1939 – The revolution of photography

After a few years of intense activity within the Company, it became clear that Pietro Barilla, not only intended to renovate the visual advertising communication, but also to raise its quality level. He relied on the creative talent of Erberto Carboni for the traditional calendar as well, as he had achieved a level of maturity in his extremely personal style, which in some respects was revolutionary. Pietro asked Carboni for something truly elegant and “suitable to the new times” for the 1939 calendar.

Erberto Carboni was undoubtedly the most suitable artist to elevate the image of Barilla out of provincialism, by projecting it in the field of art while declining in conjunction painting and architecture with photography.
The technique of photo-montage, graphically edited by Pizzi, had powerfully been introduced in the 1938 catalog printed in Parma by Zafferri: the photographs of the factory had been used for the cover, analyzed under the scrutiny of an artistic eye in all of its inner spaces: machines, presses, molds, pasta formats, raw materials and products were revisited giving unusual glimpses into the factory, and creating a powerful graphic and architectural effect.

These were captivating images that combined aesthetic pleasure with productivity, and the artistic production with the industrial production, according to the experimental models of Bauhaus.
Carboni chose for the cover of his calendar the photographic re-visitation of an expanse of white eggs, as these where by then considered the totem symbol of the Company, and superimposed on these a cheerful female figure, a beautiful and florid county maid who represented the “other half” of Italy: the population that fought the Battle for Grain and for autarkic independence.

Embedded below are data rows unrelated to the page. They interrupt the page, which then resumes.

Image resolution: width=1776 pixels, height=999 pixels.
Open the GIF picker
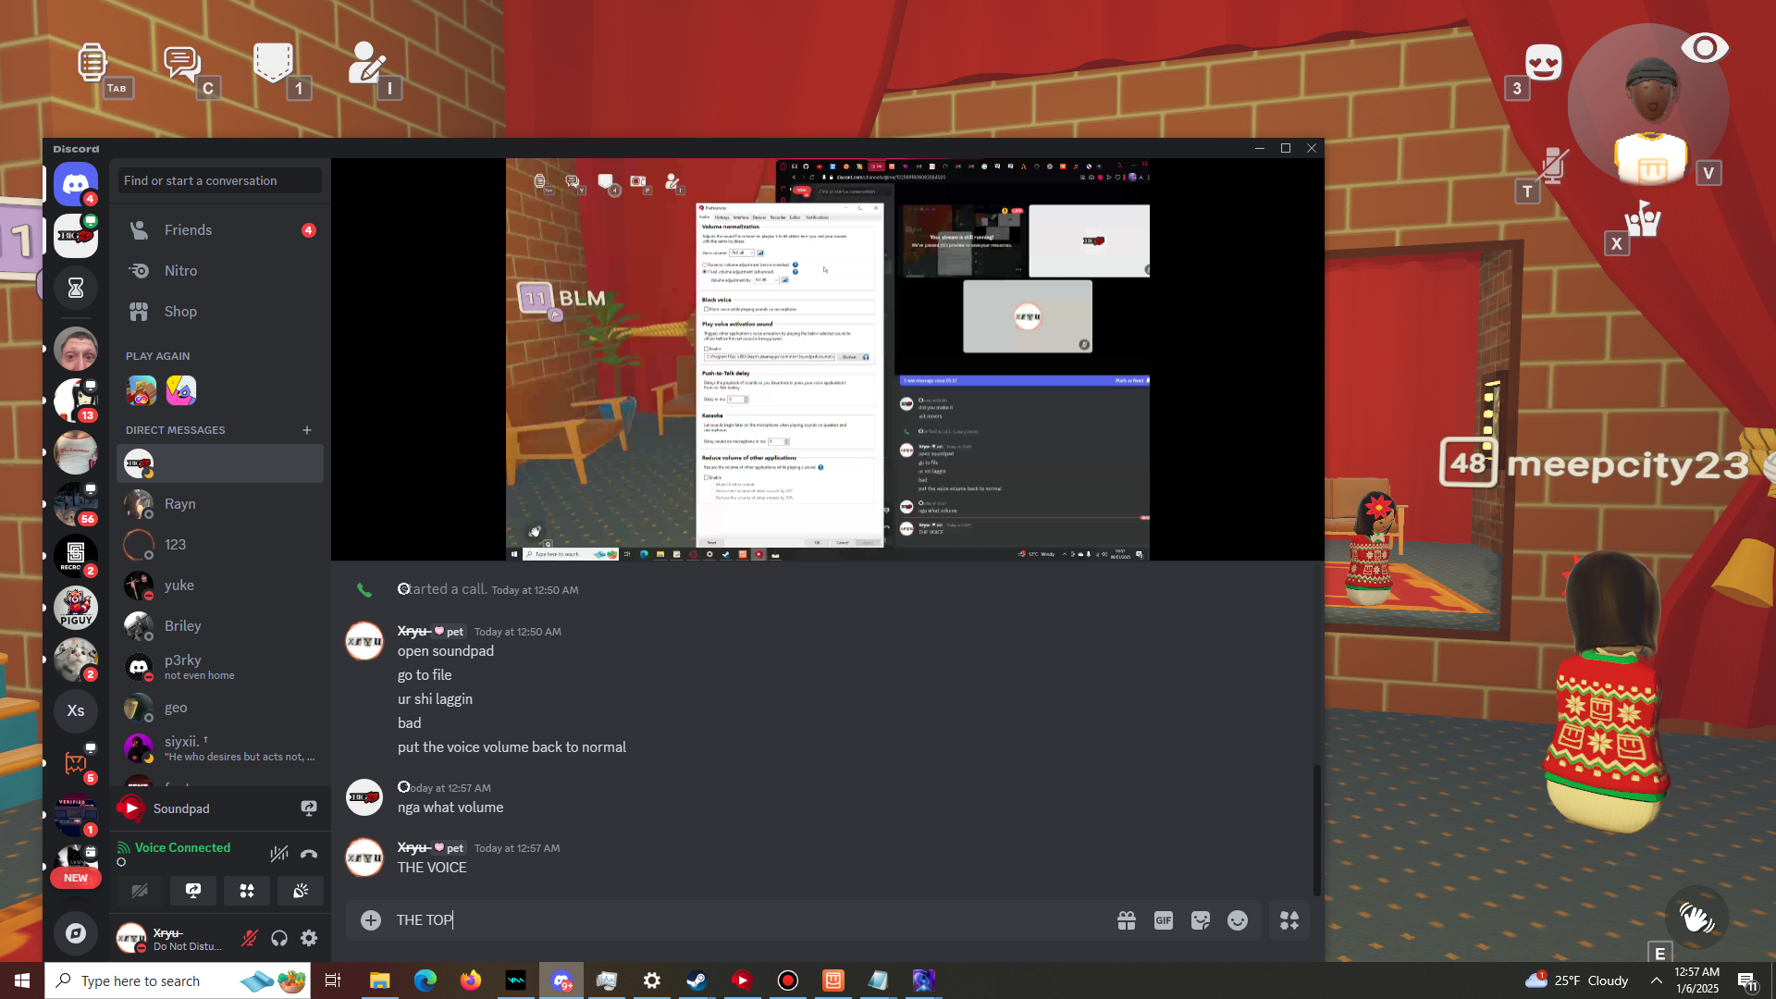[x=1163, y=920]
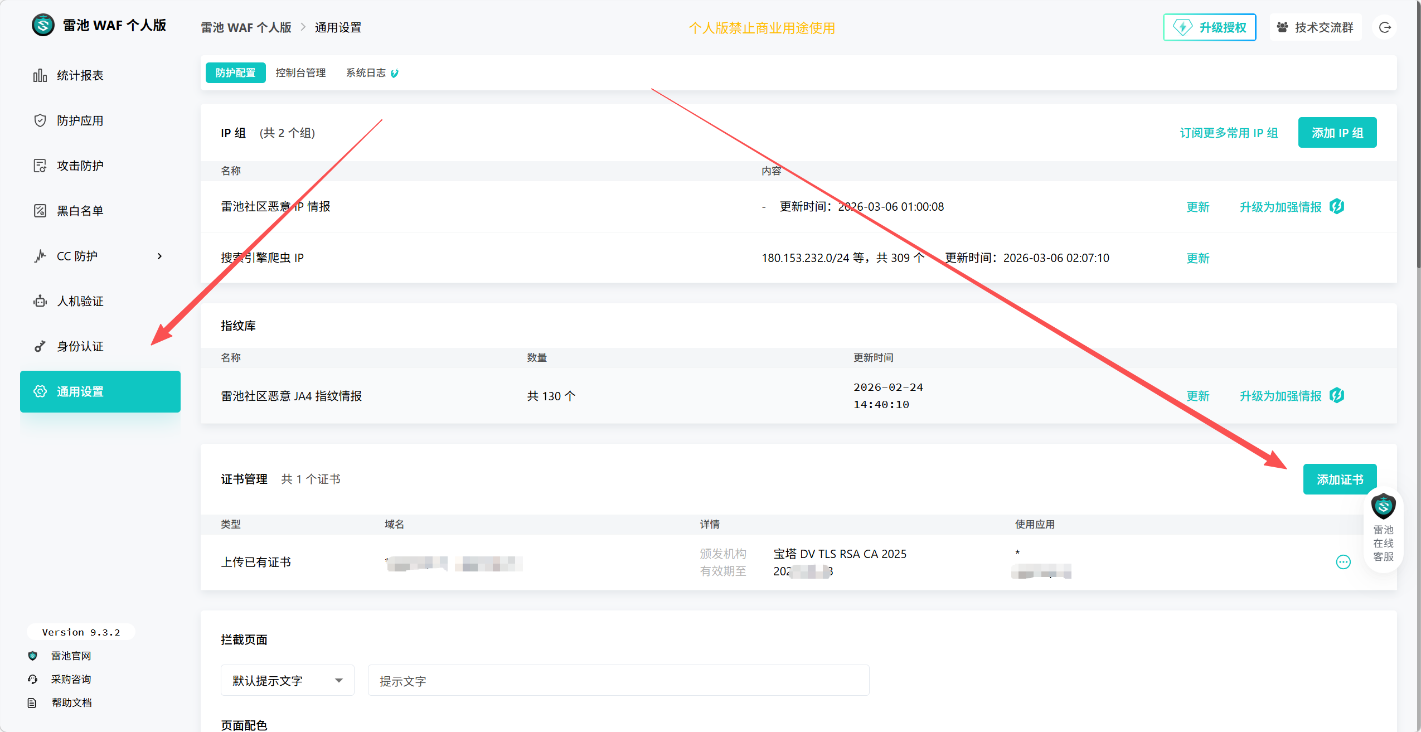Click the 人机验证 robot icon

(40, 301)
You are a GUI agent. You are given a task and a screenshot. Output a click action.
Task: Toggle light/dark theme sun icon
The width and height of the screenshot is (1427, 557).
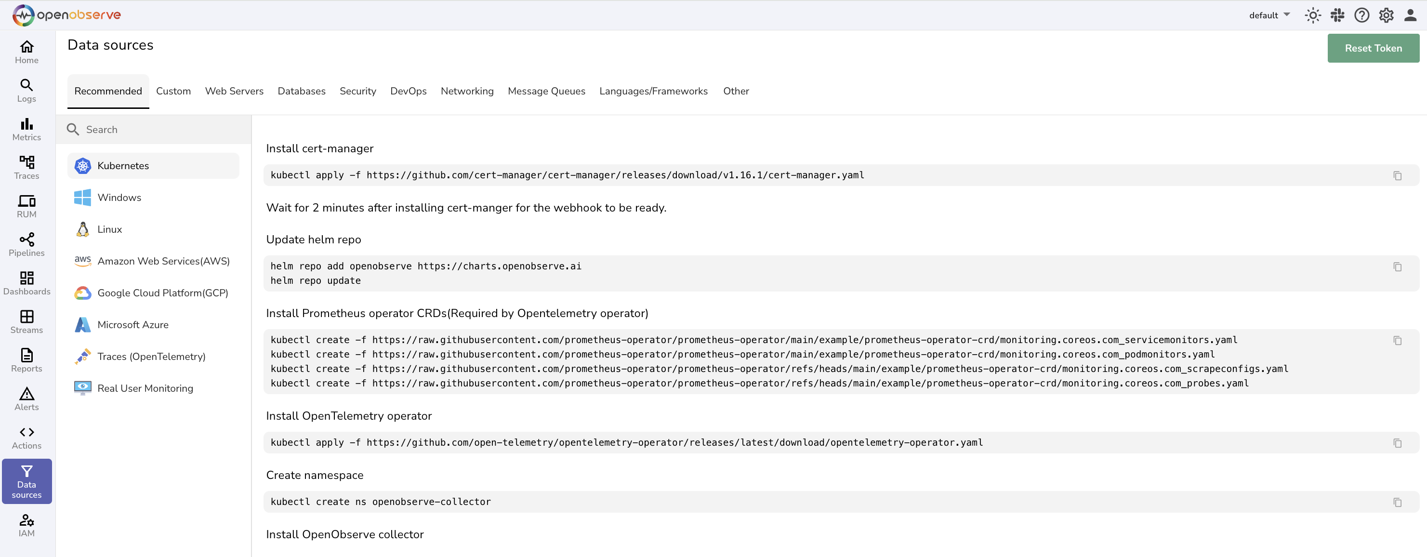point(1312,15)
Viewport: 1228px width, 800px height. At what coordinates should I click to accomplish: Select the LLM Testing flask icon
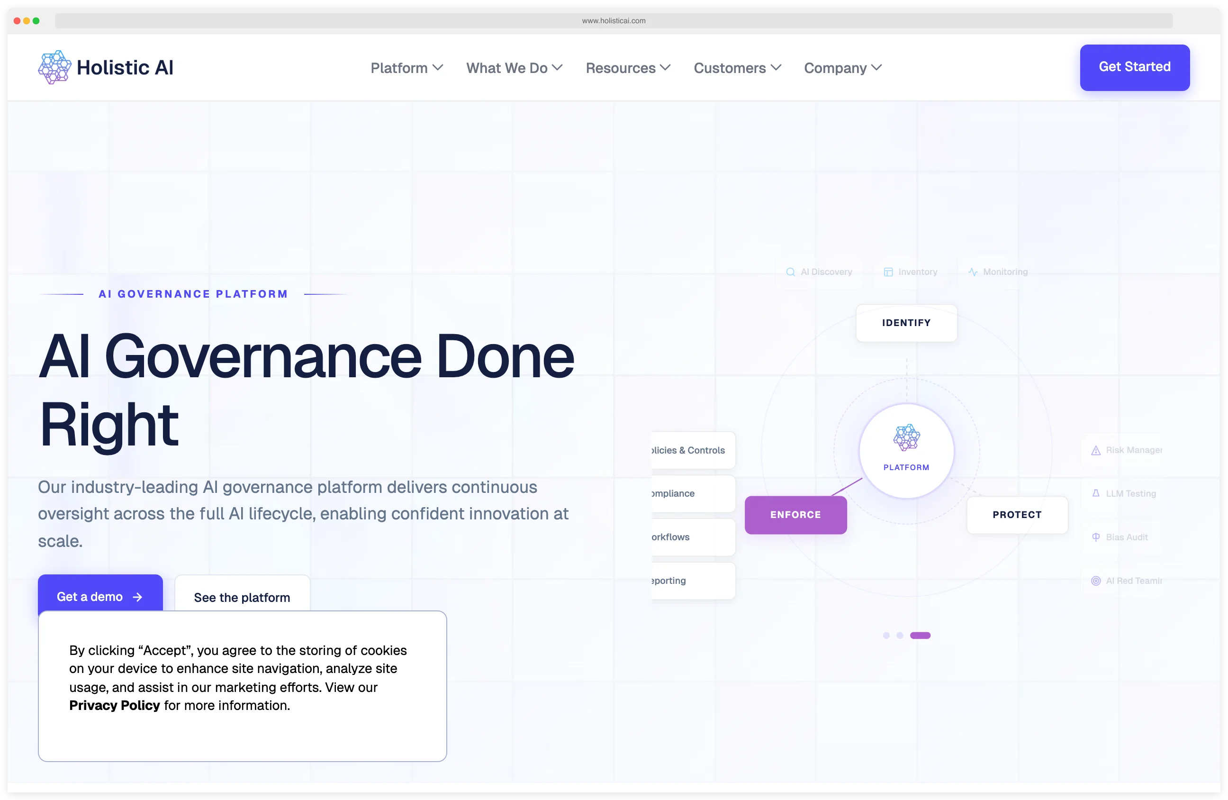(x=1096, y=493)
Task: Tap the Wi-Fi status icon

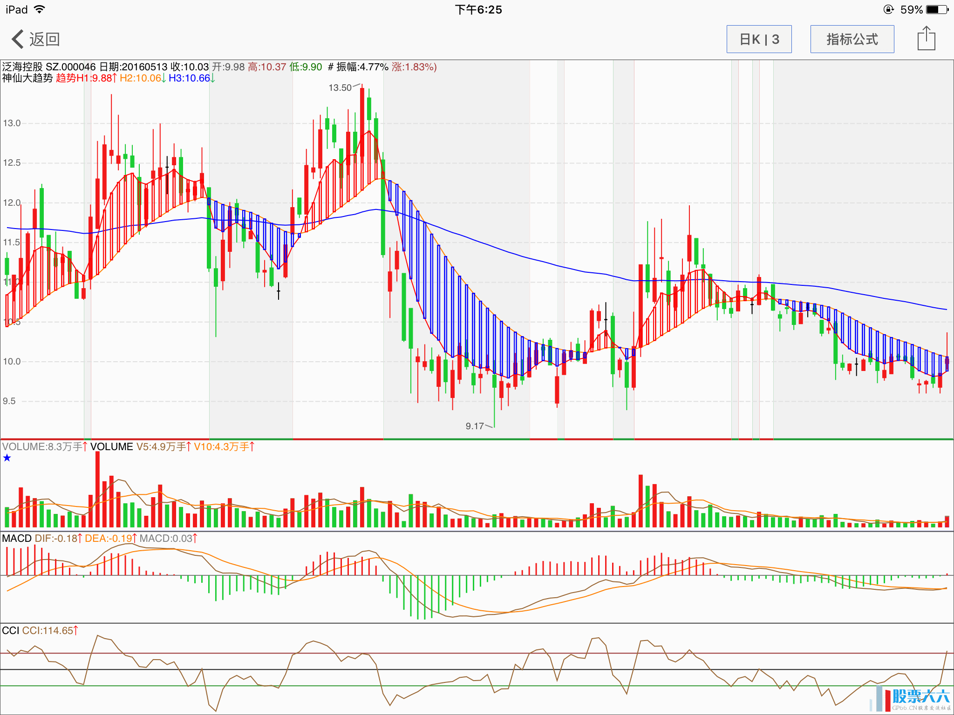Action: [x=40, y=9]
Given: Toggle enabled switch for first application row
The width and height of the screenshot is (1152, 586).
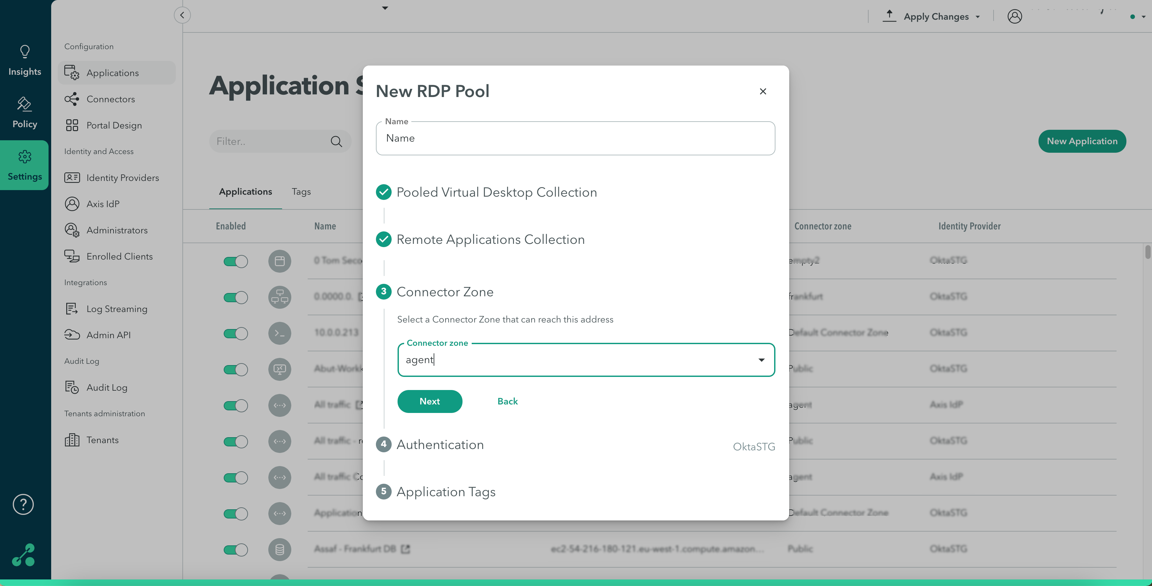Looking at the screenshot, I should [236, 261].

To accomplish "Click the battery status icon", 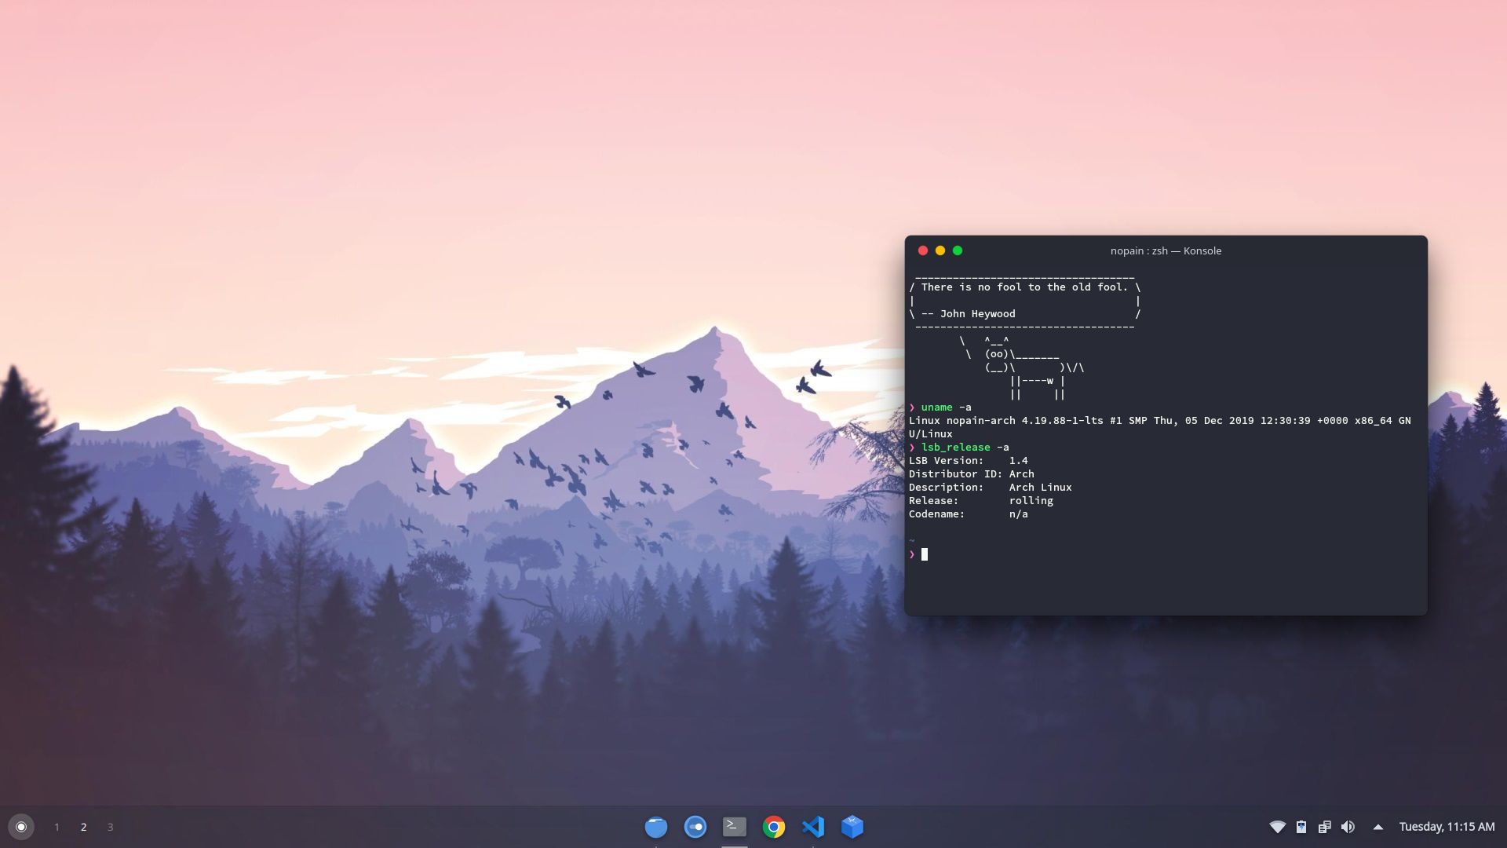I will click(x=1302, y=827).
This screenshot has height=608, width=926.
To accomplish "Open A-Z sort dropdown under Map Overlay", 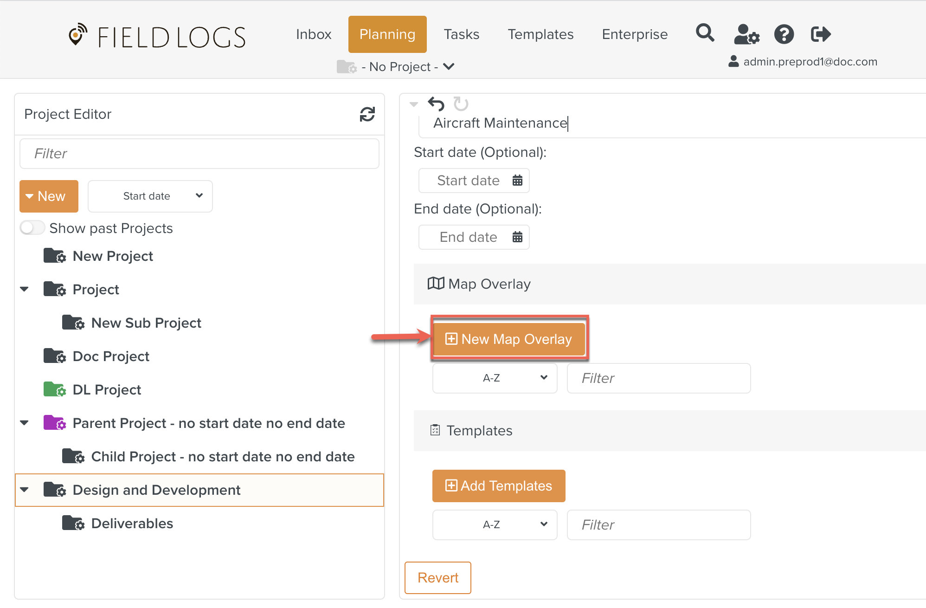I will [495, 378].
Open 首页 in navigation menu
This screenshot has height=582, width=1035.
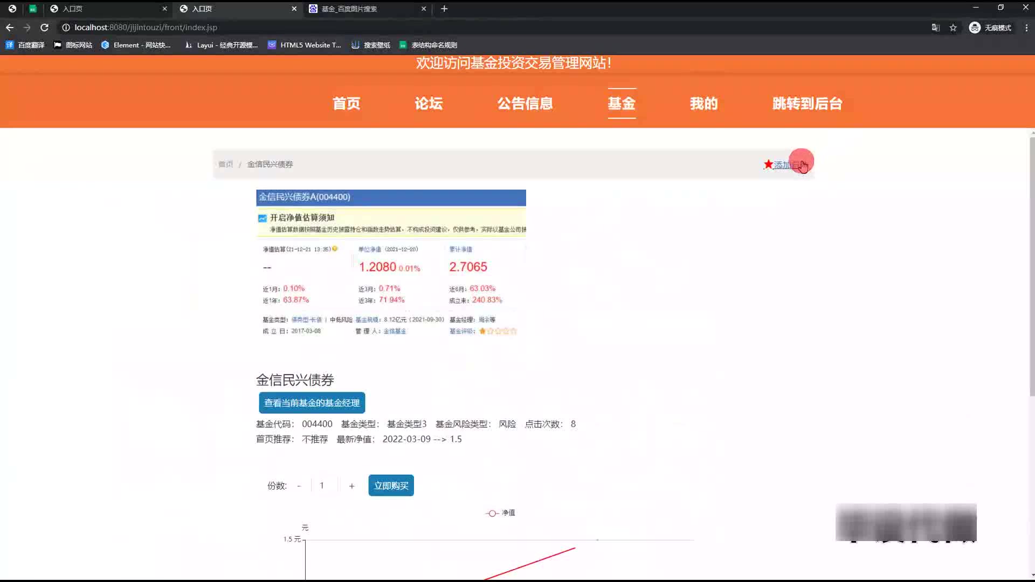[346, 103]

The combined use of photography, and resorting to great texts of Renaissance art, the echos of Magic Realism, and in addition to this the fascination of color and the sharp and aristocratic contours, accentuated the rhythms and harmonies within Carboni’s graphic style.
Month by month, Barilla’s homage to women – such is the theme of the calendar – is a perfect amalgam of refined formal elegance and narrative content. It is a homage in accord with the historical and social chronicles of those years in which the Regime looked with great admiration to women, who were always mentioned in the speeches of the Duce (title assumed by Benito Mussolini in 1922) and who flocked to his presence in huge rallies.

The Carboni calendar as well as previous ones were printed in Milan by Amilcare Pizzi, who in 1936 had edited the catalog of the first national exhibit of advertising graphics. After all, by then Pietro relied almost exclusively on professional forces from the Lombard metropolis. On his part, he constantly intervened suggesting texts and checking on the printing and the rendering of the colors, in a continual commitment to quality.

  

Erberto Carboni, Homage to Italian Women. 1939 Barilla Calendar. Wall Calendar. Milan, Pizzi e Pizio, 1938. ASB, Rla 11.